:: Your task ::
After locating the line that contains "This screenshot has width=1568, height=657." in the following entries, reproduce it and each later line exactly, including the last.

Stored items:
══════
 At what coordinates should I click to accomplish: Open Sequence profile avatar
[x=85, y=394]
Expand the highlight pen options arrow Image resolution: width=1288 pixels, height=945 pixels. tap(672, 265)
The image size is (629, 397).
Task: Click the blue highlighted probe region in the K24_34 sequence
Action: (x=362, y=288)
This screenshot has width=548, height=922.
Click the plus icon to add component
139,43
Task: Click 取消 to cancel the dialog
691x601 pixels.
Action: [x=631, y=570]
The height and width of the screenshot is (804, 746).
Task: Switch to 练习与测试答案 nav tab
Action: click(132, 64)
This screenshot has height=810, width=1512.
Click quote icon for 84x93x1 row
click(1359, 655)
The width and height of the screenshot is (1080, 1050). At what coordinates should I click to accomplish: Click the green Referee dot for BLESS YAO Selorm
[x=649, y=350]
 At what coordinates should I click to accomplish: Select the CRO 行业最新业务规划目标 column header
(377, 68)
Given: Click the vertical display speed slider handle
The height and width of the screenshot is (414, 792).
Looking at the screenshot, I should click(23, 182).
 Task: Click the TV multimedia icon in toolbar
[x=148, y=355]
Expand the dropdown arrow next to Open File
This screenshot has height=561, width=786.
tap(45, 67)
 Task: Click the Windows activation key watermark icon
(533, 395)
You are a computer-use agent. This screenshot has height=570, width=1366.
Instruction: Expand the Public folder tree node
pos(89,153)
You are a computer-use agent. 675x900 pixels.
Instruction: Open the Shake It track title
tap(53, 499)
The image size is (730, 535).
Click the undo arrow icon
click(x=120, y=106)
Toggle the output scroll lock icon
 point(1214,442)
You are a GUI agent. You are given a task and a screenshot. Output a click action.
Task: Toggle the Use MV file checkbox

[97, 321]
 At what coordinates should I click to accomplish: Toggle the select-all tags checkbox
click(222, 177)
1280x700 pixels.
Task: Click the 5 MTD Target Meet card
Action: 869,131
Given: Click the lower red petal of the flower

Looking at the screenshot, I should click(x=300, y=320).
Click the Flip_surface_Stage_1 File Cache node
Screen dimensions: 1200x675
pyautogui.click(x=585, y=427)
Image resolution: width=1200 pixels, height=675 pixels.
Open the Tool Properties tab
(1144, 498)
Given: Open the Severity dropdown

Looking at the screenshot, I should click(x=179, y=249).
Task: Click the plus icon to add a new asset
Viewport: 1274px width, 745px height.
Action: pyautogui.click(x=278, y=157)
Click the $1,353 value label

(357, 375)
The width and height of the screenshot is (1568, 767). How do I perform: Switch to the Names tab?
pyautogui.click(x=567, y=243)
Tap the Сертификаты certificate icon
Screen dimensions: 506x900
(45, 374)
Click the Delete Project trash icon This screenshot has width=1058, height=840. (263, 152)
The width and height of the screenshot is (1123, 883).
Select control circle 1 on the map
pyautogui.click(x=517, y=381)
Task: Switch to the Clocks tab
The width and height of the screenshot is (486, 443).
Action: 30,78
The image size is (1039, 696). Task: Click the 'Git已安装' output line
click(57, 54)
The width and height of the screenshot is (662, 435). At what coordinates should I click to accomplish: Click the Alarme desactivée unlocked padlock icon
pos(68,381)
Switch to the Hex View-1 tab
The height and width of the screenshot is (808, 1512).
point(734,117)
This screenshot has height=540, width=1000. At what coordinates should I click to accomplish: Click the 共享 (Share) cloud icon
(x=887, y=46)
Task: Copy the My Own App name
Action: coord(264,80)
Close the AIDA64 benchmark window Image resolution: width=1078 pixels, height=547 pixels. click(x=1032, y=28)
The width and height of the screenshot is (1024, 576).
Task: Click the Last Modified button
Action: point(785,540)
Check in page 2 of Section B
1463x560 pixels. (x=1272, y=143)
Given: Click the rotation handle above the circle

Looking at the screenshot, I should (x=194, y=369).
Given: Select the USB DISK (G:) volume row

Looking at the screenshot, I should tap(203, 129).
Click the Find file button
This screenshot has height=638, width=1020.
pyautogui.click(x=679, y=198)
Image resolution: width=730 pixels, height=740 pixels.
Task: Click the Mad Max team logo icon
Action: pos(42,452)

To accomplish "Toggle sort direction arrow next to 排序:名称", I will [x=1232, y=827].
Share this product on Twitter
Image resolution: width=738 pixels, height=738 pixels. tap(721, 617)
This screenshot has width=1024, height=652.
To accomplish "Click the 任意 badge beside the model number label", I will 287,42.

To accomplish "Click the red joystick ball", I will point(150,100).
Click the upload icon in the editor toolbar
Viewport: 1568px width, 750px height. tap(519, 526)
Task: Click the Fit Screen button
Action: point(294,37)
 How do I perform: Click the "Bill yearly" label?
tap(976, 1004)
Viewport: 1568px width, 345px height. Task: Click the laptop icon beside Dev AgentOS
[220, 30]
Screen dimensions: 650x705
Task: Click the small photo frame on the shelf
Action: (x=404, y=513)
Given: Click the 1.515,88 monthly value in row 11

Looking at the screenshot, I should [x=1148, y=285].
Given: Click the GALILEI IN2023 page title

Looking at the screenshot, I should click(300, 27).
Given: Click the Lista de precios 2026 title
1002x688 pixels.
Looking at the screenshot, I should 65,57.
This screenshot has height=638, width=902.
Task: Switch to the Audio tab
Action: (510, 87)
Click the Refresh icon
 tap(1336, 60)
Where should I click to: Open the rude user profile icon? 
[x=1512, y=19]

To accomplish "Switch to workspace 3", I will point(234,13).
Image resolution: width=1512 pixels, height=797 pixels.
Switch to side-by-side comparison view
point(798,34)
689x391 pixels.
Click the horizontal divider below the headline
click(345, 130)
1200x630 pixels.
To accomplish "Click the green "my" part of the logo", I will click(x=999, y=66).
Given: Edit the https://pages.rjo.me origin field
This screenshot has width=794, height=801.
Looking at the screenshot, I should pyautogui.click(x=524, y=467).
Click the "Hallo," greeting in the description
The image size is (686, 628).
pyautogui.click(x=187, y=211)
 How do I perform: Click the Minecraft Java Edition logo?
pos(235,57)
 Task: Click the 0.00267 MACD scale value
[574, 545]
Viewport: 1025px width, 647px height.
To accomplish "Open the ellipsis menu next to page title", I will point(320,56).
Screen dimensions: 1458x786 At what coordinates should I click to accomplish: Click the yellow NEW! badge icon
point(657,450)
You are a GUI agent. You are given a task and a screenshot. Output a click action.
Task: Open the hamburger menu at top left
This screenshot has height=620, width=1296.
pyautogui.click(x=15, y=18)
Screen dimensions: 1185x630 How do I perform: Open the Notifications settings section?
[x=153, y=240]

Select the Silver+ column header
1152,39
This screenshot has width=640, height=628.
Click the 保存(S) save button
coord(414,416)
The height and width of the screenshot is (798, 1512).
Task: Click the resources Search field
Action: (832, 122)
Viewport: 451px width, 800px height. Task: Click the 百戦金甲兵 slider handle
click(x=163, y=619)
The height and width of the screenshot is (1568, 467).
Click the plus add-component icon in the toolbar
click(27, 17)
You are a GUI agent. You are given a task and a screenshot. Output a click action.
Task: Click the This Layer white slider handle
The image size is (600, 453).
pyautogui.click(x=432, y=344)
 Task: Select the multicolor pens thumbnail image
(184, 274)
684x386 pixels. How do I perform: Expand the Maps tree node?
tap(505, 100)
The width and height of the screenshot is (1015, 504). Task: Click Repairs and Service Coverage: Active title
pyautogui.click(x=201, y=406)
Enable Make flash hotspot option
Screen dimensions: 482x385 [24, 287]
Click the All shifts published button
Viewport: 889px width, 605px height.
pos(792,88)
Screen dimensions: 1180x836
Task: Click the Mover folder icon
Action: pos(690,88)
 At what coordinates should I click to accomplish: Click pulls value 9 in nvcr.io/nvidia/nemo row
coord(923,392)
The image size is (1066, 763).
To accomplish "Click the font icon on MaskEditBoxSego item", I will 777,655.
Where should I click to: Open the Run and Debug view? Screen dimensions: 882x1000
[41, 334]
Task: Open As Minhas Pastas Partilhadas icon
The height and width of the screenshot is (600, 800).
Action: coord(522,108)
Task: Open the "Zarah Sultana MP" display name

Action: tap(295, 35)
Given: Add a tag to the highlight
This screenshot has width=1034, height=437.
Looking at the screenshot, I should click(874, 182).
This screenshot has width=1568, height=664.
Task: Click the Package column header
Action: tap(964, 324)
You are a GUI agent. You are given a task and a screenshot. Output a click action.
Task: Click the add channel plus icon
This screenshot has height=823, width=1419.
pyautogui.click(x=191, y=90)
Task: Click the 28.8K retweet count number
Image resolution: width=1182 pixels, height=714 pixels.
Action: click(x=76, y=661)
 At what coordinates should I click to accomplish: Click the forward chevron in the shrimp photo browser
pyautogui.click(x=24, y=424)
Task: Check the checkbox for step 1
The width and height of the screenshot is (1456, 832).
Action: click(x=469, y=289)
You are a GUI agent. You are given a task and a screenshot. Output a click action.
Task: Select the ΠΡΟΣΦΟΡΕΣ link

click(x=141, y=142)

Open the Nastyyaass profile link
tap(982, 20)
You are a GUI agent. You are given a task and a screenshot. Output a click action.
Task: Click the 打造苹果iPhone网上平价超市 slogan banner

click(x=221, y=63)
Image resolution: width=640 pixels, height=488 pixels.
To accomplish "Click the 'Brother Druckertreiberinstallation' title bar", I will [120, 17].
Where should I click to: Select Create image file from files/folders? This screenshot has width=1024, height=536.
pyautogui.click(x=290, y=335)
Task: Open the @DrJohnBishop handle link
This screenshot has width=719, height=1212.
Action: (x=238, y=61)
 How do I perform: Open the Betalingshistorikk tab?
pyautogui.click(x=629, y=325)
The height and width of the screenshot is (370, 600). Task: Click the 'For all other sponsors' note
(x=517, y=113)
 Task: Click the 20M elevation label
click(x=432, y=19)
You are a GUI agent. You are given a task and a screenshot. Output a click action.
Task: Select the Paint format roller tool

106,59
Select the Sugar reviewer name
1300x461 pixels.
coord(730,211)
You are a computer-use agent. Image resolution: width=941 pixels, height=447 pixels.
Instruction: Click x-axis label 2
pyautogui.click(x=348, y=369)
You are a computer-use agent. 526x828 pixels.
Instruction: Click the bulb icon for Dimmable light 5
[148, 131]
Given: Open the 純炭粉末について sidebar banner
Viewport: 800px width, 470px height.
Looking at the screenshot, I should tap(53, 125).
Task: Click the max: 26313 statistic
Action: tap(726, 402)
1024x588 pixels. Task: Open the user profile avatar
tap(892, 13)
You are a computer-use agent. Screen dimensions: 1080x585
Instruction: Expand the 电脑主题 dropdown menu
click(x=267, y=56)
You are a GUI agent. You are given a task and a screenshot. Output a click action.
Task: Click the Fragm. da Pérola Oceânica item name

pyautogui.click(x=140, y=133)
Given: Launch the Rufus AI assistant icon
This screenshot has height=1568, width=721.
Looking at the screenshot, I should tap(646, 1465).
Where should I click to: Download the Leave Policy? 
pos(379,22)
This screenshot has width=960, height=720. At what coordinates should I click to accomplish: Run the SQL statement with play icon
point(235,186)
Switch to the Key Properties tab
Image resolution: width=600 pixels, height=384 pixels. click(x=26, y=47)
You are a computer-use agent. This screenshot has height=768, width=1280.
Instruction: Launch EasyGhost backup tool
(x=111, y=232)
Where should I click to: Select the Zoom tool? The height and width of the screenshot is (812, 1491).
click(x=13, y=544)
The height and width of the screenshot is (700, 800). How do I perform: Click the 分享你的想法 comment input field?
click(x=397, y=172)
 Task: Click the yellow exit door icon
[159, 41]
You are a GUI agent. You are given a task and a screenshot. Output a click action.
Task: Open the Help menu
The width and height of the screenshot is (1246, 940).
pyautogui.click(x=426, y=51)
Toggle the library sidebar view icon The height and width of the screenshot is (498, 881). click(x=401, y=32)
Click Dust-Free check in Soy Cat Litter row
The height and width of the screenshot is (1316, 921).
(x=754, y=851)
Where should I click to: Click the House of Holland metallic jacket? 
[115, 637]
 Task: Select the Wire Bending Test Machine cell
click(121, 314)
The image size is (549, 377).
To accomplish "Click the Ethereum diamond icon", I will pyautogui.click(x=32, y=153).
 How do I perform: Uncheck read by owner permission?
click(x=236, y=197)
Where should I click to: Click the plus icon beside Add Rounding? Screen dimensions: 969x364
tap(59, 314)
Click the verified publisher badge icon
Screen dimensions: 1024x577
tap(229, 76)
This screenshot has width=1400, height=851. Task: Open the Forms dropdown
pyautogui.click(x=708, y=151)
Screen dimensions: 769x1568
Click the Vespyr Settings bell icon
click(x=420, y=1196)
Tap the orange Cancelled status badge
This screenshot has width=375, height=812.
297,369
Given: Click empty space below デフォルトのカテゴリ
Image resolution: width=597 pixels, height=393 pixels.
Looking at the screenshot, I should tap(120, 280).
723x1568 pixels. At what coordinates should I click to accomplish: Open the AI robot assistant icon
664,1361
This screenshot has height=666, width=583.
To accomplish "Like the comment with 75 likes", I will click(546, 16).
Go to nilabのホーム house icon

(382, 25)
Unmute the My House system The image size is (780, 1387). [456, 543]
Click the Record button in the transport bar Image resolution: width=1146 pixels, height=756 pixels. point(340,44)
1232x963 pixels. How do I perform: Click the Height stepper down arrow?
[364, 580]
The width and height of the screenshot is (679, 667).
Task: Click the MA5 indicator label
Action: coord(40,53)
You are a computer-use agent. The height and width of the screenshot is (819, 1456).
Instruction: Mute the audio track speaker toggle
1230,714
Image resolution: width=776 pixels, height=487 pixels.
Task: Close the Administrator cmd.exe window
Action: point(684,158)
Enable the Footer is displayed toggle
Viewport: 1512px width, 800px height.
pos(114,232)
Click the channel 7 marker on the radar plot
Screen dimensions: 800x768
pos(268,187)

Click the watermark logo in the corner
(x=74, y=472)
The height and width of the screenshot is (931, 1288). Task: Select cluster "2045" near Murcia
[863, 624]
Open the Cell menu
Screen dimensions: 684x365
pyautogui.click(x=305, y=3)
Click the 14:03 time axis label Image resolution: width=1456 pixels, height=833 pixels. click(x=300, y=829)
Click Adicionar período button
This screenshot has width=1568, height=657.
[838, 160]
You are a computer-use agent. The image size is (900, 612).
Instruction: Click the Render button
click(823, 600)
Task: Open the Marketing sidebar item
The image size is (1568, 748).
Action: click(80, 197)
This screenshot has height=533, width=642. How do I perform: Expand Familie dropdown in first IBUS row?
══════
:: Solution ::
This screenshot has width=1568, height=657.
[838, 160]
You are a computer-use agent. The image size is (900, 612).
Instruction: Click the Render button
click(823, 600)
Task: Open the Marketing sidebar item
The image size is (1568, 748).
Action: click(80, 197)
This screenshot has height=533, width=642. How do I perform: Expand Familie dropdown in first IBUS row?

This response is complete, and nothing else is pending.